* **Task directions**:
Copy the following material word for word, keeping every line in its original order.

# # # #

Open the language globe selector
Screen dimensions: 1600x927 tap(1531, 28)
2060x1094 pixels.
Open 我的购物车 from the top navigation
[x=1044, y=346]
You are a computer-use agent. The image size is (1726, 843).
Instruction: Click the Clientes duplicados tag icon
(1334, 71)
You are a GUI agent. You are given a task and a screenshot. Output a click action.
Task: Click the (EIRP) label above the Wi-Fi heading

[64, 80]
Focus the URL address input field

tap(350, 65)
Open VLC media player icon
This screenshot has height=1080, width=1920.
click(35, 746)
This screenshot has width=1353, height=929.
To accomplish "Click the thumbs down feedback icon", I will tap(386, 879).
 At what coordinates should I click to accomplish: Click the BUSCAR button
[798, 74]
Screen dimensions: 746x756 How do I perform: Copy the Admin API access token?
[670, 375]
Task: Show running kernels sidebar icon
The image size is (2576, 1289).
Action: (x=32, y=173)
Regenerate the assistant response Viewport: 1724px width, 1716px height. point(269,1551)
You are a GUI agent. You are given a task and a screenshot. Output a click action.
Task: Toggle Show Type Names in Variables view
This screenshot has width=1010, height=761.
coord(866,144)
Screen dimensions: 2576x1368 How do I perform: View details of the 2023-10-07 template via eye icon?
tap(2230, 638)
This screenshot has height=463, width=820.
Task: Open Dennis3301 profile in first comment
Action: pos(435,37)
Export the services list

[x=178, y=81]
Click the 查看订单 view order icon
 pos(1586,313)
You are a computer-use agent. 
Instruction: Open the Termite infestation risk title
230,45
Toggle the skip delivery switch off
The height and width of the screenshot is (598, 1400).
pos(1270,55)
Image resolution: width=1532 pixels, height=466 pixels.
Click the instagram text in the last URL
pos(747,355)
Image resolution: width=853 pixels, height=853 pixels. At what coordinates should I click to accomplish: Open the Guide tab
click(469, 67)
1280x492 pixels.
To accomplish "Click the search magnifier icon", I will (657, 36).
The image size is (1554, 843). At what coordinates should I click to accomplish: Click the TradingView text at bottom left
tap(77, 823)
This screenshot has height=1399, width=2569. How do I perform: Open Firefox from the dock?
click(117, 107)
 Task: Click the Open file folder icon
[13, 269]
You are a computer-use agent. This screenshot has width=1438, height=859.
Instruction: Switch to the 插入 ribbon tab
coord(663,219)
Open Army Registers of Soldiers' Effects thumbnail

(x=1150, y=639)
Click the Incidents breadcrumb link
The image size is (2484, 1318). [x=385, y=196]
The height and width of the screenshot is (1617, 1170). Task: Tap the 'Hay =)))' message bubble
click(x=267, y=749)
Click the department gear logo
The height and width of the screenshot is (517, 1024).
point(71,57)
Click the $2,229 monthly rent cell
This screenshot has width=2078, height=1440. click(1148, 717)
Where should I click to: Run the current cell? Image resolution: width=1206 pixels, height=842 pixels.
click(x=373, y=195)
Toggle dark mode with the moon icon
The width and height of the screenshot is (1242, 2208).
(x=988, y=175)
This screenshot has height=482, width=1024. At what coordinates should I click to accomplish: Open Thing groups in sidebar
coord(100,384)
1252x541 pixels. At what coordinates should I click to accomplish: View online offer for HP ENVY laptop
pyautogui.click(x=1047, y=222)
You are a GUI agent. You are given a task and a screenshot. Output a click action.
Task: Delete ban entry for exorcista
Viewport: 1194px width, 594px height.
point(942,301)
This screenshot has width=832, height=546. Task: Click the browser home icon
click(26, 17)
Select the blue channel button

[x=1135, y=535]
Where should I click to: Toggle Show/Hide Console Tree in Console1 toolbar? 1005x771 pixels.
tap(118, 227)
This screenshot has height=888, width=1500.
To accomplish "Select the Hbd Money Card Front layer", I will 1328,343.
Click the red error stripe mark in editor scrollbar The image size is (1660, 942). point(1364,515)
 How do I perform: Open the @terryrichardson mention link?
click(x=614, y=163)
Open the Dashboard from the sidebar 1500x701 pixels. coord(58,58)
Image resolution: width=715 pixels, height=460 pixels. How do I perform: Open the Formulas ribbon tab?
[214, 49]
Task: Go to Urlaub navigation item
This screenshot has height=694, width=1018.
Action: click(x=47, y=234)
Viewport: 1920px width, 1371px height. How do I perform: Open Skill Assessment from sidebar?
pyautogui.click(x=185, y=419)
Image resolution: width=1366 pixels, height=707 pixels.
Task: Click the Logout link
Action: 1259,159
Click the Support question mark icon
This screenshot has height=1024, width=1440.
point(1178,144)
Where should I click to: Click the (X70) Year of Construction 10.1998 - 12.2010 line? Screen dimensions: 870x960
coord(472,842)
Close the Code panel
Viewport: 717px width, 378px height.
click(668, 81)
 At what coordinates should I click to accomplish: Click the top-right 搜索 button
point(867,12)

# # # #

* **Task answer**:
Open the language globe selector
Screen dimensions: 1600x927 tap(1531, 28)
2060x1094 pixels.
Open 我的购物车 from the top navigation
[x=1044, y=346]
You are a computer-use agent. The image size is (1726, 843).
Instruction: Click the Clientes duplicados tag icon
(1334, 71)
You are a GUI agent. You are given a task and a screenshot. Output a click action.
Task: Click the (EIRP) label above the Wi-Fi heading

[64, 80]
Focus the URL address input field

tap(350, 65)
Open VLC media player icon
This screenshot has height=1080, width=1920.
click(35, 746)
This screenshot has width=1353, height=929.
To accomplish "Click the thumbs down feedback icon", I will tap(386, 879).
 At what coordinates should I click to accomplish: Click the BUSCAR button
[798, 74]
Screen dimensions: 746x756 How do I perform: Copy the Admin API access token?
[670, 375]
Task: Show running kernels sidebar icon
The image size is (2576, 1289).
Action: (x=32, y=173)
Regenerate the assistant response Viewport: 1724px width, 1716px height. point(269,1551)
You are a GUI agent. You are given a task and a screenshot. Output a click action.
Task: Toggle Show Type Names in Variables view
This screenshot has width=1010, height=761.
coord(866,144)
Screen dimensions: 2576x1368 How do I perform: View details of the 2023-10-07 template via eye icon?
tap(2230, 638)
This screenshot has height=463, width=820.
Task: Open Dennis3301 profile in first comment
Action: pos(435,37)
Export the services list

[x=178, y=81]
Click the 查看订单 view order icon
 pos(1586,313)
You are a computer-use agent. 
Instruction: Open the Termite infestation risk title
230,45
Toggle the skip delivery switch off
The height and width of the screenshot is (598, 1400).
pos(1270,55)
Image resolution: width=1532 pixels, height=466 pixels.
Click the instagram text in the last URL
pos(747,355)
Image resolution: width=853 pixels, height=853 pixels. At what coordinates should I click to accomplish: Open the Guide tab
click(469, 67)
1280x492 pixels.
To accomplish "Click the search magnifier icon", I will (657, 36).
The image size is (1554, 843). At what coordinates should I click to accomplish: Click the TradingView text at bottom left
tap(77, 823)
This screenshot has height=1399, width=2569. How do I perform: Open Firefox from the dock?
click(117, 107)
 Task: Click the Open file folder icon
[13, 269]
You are a computer-use agent. This screenshot has width=1438, height=859.
Instruction: Switch to the 插入 ribbon tab
coord(663,219)
Open Army Registers of Soldiers' Effects thumbnail

(x=1150, y=639)
Click the Incidents breadcrumb link
The image size is (2484, 1318). [x=385, y=196]
The height and width of the screenshot is (1617, 1170). Task: Tap the 'Hay =)))' message bubble
click(x=267, y=749)
Click the department gear logo
The height and width of the screenshot is (517, 1024).
point(71,57)
Click the $2,229 monthly rent cell
This screenshot has width=2078, height=1440. click(1148, 717)
Where should I click to: Run the current cell? Image resolution: width=1206 pixels, height=842 pixels.
click(x=373, y=195)
Toggle dark mode with the moon icon
The width and height of the screenshot is (1242, 2208).
(x=988, y=175)
This screenshot has height=482, width=1024. At what coordinates should I click to accomplish: Open Thing groups in sidebar
coord(100,384)
1252x541 pixels. At what coordinates should I click to accomplish: View online offer for HP ENVY laptop
pyautogui.click(x=1047, y=222)
You are a GUI agent. You are given a task and a screenshot. Output a click action.
Task: Delete ban entry for exorcista
Viewport: 1194px width, 594px height.
point(942,301)
This screenshot has width=832, height=546. Task: Click the browser home icon
click(26, 17)
Select the blue channel button

[x=1135, y=535]
Where should I click to: Toggle Show/Hide Console Tree in Console1 toolbar? 1005x771 pixels.
tap(118, 227)
This screenshot has height=888, width=1500.
To accomplish "Select the Hbd Money Card Front layer", I will 1328,343.
Click the red error stripe mark in editor scrollbar The image size is (1660, 942). point(1364,515)
 How do I perform: Open the @terryrichardson mention link?
click(x=614, y=163)
Open the Dashboard from the sidebar 1500x701 pixels. coord(58,58)
Image resolution: width=715 pixels, height=460 pixels. How do I perform: Open the Formulas ribbon tab?
[214, 49]
Task: Go to Urlaub navigation item
This screenshot has height=694, width=1018.
Action: click(x=47, y=234)
Viewport: 1920px width, 1371px height. How do I perform: Open Skill Assessment from sidebar?
pyautogui.click(x=185, y=419)
Image resolution: width=1366 pixels, height=707 pixels.
Task: Click the Logout link
Action: 1259,159
Click the Support question mark icon
This screenshot has height=1024, width=1440.
point(1178,144)
Where should I click to: Click the (X70) Year of Construction 10.1998 - 12.2010 line? Screen dimensions: 870x960
coord(472,842)
Close the Code panel
Viewport: 717px width, 378px height.
click(668, 81)
 At what coordinates should I click to accomplish: Click the top-right 搜索 button
point(867,12)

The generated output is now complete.